Patterns That Emerged

After building 28 agents, some meta-patterns became clear:

Specialization Beats Generalization

A “Code Review Agent” that tries to do security, performance, style, and architecture review does all of them poorly.

Instead, I have:

Security Scanner (OWASP focus)
Performance Reviewer
Code Smell Detector
API Design Reviewer

Each one goes deep on its domain.

Tables for Reference Data

Whenever there’s categorical information, I use tables:

| Severity | Definition | Response Timeline |
|----------|------------|-------------------|
| CRITICAL | Active exploitation risk | Fix within 24 hours |
| HIGH | Significant weakness | Fix within 1 week |
| MEDIUM | Best practice deviation | Fix within 1 month |
| LOW | Minor improvement | Next maintenance |

Agents reference these consistently, which means consistent output.

Checklists for Verification

Instead of trusting the agent to remember everything:

**SSH Hardening Checklist:**
- [ ] Protocol 2 only
- [ ] PermitRootLogin no
- [ ] PasswordAuthentication no
- [ ] PubkeyAuthentication yes
- [ ] PermitEmptyPasswords no

The agent works through each item systematically.

The Minimum Viable Agent

If you’re starting out, here’s the minimum structure that works:

# [Agent Name]

[One sentence: what this agent does and its key constraint]

## Role

You are an expert in [specific domain] specializing in:
- [Specialty 1]
- [Specialty 2]
- [Specialty 3]

## Critical Rules

<critical_rules>
- ALWAYS [key behavior]
- NEVER [key constraint]
- ALWAYS [verification step]
</critical_rules>

## What You CAN Do
- [Capability 1]
- [Capability 2]

## What You CANNOT Do
- [Constraint 1]
- [Constraint 2]

## Communication Style

**Good:** [Example of ideal output]

**Bad:** [Example of what to avoid]

That’s maybe 50 lines. Start there, then expand based on what breaks.

What I Learned

Invest upfront, save later: A well-designed agent takes hours to build but saves days of frustration
Explicit beats implicit: If you want specific behavior, specify it. Models don’t read minds.
Templates > instructions: Showing the output format you want works better than describing it
Constraints prevent disasters: The CANNOT section is as important as the CAN section
Test with real tasks: Build agents for actual problems you have, not theoretical ones

Where to Find Examples

All 28 of my agents are open source:

ai-prompts repository - Browse the full collection

The agents are organized into packs:

Infrastructure (7): Storage, monitoring, security, networking, databases
Development (7): Code building, review, testing, API design, performance
Content (6): Blog writing, documentation, social media, newsletters
Research (8): Market research, competitive analysis, fact-checking, trends

Each one follows the golden standard pattern. Fork them, adapt them, make them yours.

Next Steps

If you’re building agents, start with one real problem you have. Build an agent for it using this structure. Test it. Iterate.

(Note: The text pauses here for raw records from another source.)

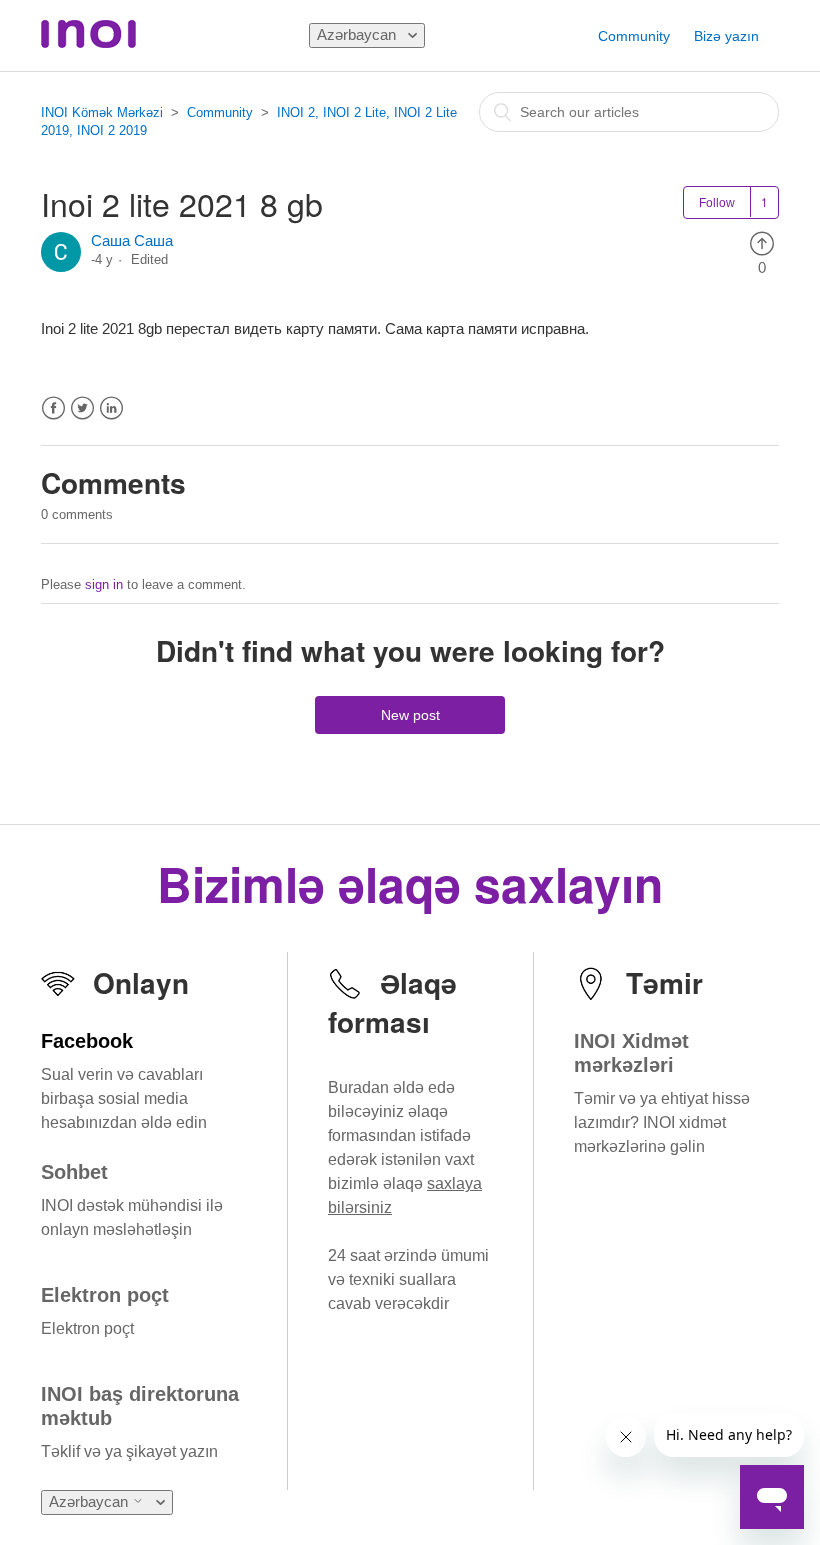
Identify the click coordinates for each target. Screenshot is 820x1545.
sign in (104, 584)
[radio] (762, 242)
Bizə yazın (726, 36)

The patterns compound. Once you have one good agent, building the next one is faster. And when you have ten agents that work well together, you’ve got something that genuinely multiplies your capabilities.

That’s the goal, anyway. I’m not even three years into my apprenticeship, but this is the thing that caught my attention and kept me hooked for days. There’s something here.